» Document
*-*-*
= Radio in Guyana =

The radio programming in Guyana caters to a diverse ethnic demographic.

== History ==
Radio began in 1920s British Guiana with rudimentary wired service using telephone lines to transmit BBC broadcasts. Shortwave was used until 1931, then made a comeback in 1935 when there was a demand for cricket commentary. From this came two stations, VP3BG and VPSMR which were run separately until 1938 when they were merged into station ZFY under the British Guiana United Broadcasting Co Ltd. In 1949, ZFY secured a medium wave transmitter. In 1950 the first foreign capital entered the radio market when ZFY was purchased by Overseas Rediffusion Ltd. ZFY was renamed Radio Demerara in 1951, and in 1955 moved into the first professional studio on high street. and in 1957 a new transmitting and receiving station was erected at Sparendaam on the East Coast Demerara. A second station was established in 1958, the British Guiana Broadcasting Service (BGBS).

In 1968, the government took over BGBS, and it became the Guyana Broadcasting Service (GBS). Soon after, Guyana gained independence from Britain, and the policy shifted toward one of nationalization. In 1979, assets in Radio Demerara were sold by Broadcasting Relay (Overseas) Limited to the government.

GBS rebranded in 1980, by then with Channel 1, on the frequencies of former Radio Demerara at 760 kHz and Channel 2, formerly GBS at 560 kHz. Channel One became Radio Roraima and Channel 2 was renamed Voice of Guyana. FM service 98.1 went on the air in 1998. In 2004, GBC and the Guyana Television Broadcasting Company Limited (GTV) merged to form a new company, National Communication Network Incorporated (NCN). The airwaves were then government-dominated, owning and operates two radio stations broadcasting on multiple frequencies capable of reaching the entire country; government limits on licensing of new private radio stations constrained competition as of 2007. Licenses and competition: In 2009 the Court of Appeal ruled that the government had an unlawful monopoly on the airwaves and was not adequately considering radio license applications. In 2011 the government approved applications for ten new radio stations, although the process was controversial and lacked transparency.

The first privately owned radio station obtained license in 2012, and it was closely aligned with the government. Vieira Communications Limited (VCT) charged the National Frequency Management Unit with procrastinating on radio license applications since their own application languished since 1993. In 2013, NTN was the second such privately owned radio station to obtain a license.
*-*-*
» Material supplied

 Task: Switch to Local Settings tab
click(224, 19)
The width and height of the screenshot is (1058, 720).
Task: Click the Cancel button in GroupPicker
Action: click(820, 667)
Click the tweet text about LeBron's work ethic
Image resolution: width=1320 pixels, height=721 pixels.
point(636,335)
*-*-*
» Exercise brief
Reproduce the passage on radio in Guyana word for word, everything from "The first privately" down to "obtain a license.".

» Exercise solution
The first privately owned radio station obtained license in 2012, and it was closely aligned with the government. Vieira Communications Limited (VCT) charged the National Frequency Management Unit with procrastinating on radio license applications since their own application languished since 1993. In 2013, NTN was the second such privately owned radio station to obtain a license.